→ **Excerpted data**:
════════════════

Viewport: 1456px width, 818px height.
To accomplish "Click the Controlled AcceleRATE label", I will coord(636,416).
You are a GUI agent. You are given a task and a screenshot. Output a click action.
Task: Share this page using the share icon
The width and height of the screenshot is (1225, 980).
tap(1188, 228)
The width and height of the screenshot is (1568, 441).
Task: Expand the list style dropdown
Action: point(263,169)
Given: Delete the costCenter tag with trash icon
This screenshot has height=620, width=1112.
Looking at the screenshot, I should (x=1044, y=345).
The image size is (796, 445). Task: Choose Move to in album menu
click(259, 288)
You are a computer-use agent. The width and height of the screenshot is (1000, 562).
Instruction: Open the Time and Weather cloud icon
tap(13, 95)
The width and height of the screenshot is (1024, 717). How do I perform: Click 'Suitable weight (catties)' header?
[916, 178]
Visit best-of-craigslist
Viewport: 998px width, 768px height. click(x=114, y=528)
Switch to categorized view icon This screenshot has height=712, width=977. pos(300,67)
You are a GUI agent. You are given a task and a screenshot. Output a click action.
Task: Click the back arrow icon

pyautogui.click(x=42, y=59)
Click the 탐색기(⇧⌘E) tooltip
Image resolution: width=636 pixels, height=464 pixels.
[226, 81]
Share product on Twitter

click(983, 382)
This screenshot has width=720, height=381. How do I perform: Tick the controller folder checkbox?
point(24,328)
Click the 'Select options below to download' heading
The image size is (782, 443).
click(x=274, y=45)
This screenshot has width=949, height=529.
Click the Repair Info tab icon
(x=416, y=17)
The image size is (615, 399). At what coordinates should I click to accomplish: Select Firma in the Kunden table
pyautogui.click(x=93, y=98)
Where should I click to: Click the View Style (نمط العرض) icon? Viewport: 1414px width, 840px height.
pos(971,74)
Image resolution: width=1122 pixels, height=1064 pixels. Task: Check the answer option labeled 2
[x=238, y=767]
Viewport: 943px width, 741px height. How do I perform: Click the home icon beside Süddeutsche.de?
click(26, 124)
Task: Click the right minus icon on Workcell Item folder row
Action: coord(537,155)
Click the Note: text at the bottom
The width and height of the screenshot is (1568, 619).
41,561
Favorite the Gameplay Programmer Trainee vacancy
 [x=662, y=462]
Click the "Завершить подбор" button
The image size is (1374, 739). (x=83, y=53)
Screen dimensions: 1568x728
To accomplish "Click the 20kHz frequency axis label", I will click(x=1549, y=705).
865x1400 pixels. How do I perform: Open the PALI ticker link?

════════════════

→ **Do this**: Format every row above as a Markdown table with two columns, No and Line. Number each row and leave out blank lines.

→ **Result for this task**:
| No | Line |
|---|---|
| 1 | Viewport: 1456px width, 818px height. |
| 2 | To accomplish "Click the Controlled AcceleRATE label", I will coord(636,416). |
| 3 | You are a GUI agent. You are given a task and a screenshot. Output a click action. |
| 4 | Task: Share this page using the share icon |
| 5 | The width and height of the screenshot is (1225, 980). |
| 6 | tap(1188, 228) |
| 7 | The width and height of the screenshot is (1568, 441). |
| 8 | Task: Expand the list style dropdown |
| 9 | Action: point(263,169) |
| 10 | Given: Delete the costCenter tag with trash icon |
| 11 | This screenshot has height=620, width=1112. |
| 12 | Looking at the screenshot, I should (x=1044, y=345). |
| 13 | The image size is (796, 445). Task: Choose Move to in album menu |
| 14 | click(259, 288) |
| 15 | You are a computer-use agent. The width and height of the screenshot is (1000, 562). |
| 16 | Instruction: Open the Time and Weather cloud icon |
| 17 | tap(13, 95) |
| 18 | The width and height of the screenshot is (1024, 717). How do I perform: Click 'Suitable weight (catties)' header? |
| 19 | [916, 178] |
| 20 | Visit best-of-craigslist |
| 21 | Viewport: 998px width, 768px height. click(x=114, y=528) |
| 22 | Switch to categorized view icon This screenshot has height=712, width=977. pos(300,67) |
| 23 | You are a GUI agent. You are given a task and a screenshot. Output a click action. |
| 24 | Task: Click the back arrow icon |
| 25 | pyautogui.click(x=42, y=59) |
| 26 | Click the 탐색기(⇧⌘E) tooltip |
| 27 | Image resolution: width=636 pixels, height=464 pixels. |
| 28 | [226, 81] |
| 29 | Share product on Twitter |
| 30 | click(983, 382) |
| 31 | This screenshot has width=720, height=381. How do I perform: Tick the controller folder checkbox? |
| 32 | point(24,328) |
| 33 | Click the 'Select options below to download' heading |
| 34 | The image size is (782, 443). |
| 35 | click(x=274, y=45) |
| 36 | This screenshot has width=949, height=529. |
| 37 | Click the Repair Info tab icon |
| 38 | (x=416, y=17) |
| 39 | The image size is (615, 399). At what coordinates should I click to accomplish: Select Firma in the Kunden table |
| 40 | pyautogui.click(x=93, y=98) |
| 41 | Where should I click to: Click the View Style (نمط العرض) icon? Viewport: 1414px width, 840px height. |
| 42 | pos(971,74) |
| 43 | Image resolution: width=1122 pixels, height=1064 pixels. Task: Check the answer option labeled 2 |
| 44 | [x=238, y=767] |
| 45 | Viewport: 943px width, 741px height. How do I perform: Click the home icon beside Süddeutsche.de? |
| 46 | click(26, 124) |
| 47 | Task: Click the right minus icon on Workcell Item folder row |
| 48 | Action: coord(537,155) |
| 49 | Click the Note: text at the bottom |
| 50 | The width and height of the screenshot is (1568, 619). |
| 51 | 41,561 |
| 52 | Favorite the Gameplay Programmer Trainee vacancy |
| 53 |  [x=662, y=462] |
| 54 | Click the "Завершить подбор" button |
| 55 | The image size is (1374, 739). (x=83, y=53) |
| 56 | Screen dimensions: 1568x728 |
| 57 | To accomplish "Click the 20kHz frequency axis label", I will click(x=1549, y=705). |
| 58 | 865x1400 pixels. How do I perform: Open the PALI ticker link? |